The future of prevention lies in the 'dark side' of DNA
Human Technopole research yields new tools to predict and prevent common diseases such as hypertension, cancer and high cholesterol
by Michela Moretti
Knowing from an early age the genetic predisposition to obesity or hypertension will one day make it possible to set personalised prevention paths and significantly reduce the risk of the disease. Underlying this perspective is our knowledge of the non-coding DNA, a large portion of the genome, about 98%, that does not produce proteins.

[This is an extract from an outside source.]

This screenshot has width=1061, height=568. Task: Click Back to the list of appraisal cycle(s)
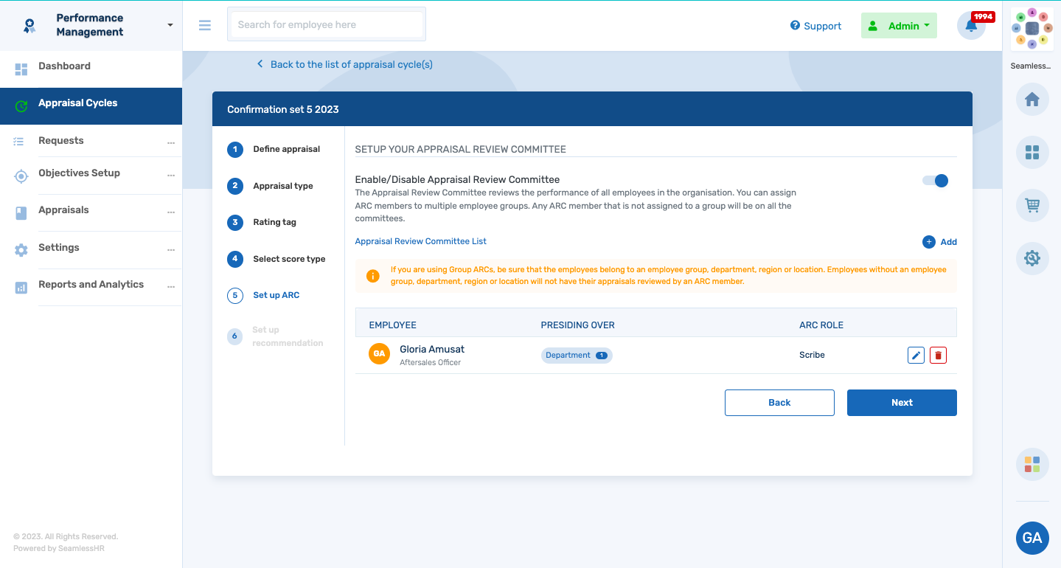coord(351,64)
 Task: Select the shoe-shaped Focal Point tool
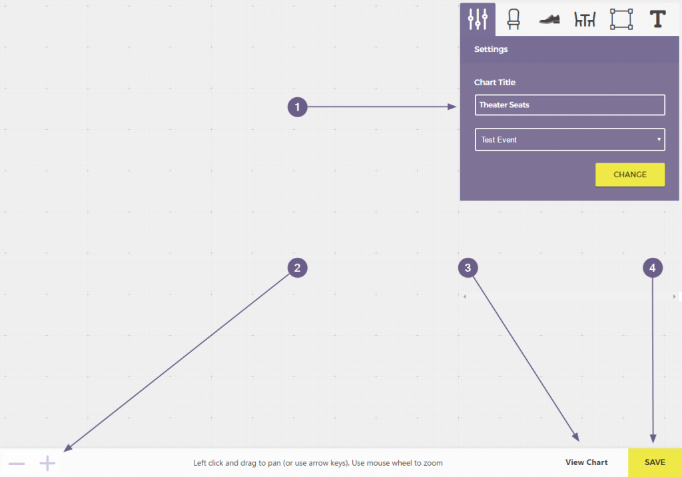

The 'dark DNA' that regulates health
For years referred to as 'dark Dna', or junk Dna, because it is considered to have no functions, research has now realised that it instead represents the control network that regulates the activity of genes and conditions many processes underlying health and disease. 'Non-coding regions,' explains Nicola Pirastu, biologist and head of the Biostatistics Unit of the Human Technopole's Genomics Research Centre, 'control the activation of genes that code for proteins. They do not change the quality of the proteins produced, but the quantity or their presence in a certain type of cell. In this sense, they function as a fine-tuning system that also responds to environmental stimuli.
It is in the non-coding DNA that most of the genetic variants associated with common diseases are concentrated.
'Most of the variants we study,' says Pirastu, 'are inherited and are concentrated in the non-coding DNA, thus acting more like volume knobs rather than switches. Changing how much and when a protein is produced can be enough to determine a higher or lower risk of developing a disease.
One interesting case concerns hypertension: 'In the Japanese,' Pirastu recounts, 'the gene most associated with high blood pressure is the one encoding a liver protein that metabolises alcohol. Those who have a variant that reduces its activity are unable to metabolise alcohol well, feel uncomfortable when they drink and therefore tend to drink less: in fact, this protects them from hypertension. Those who have the opposite variant, on the other hand, feel no discomfort and tend to drink more, increasing their risk. Even if this variant changes the protein, its final impact is strongly modified by variants that instead act on the quantity'.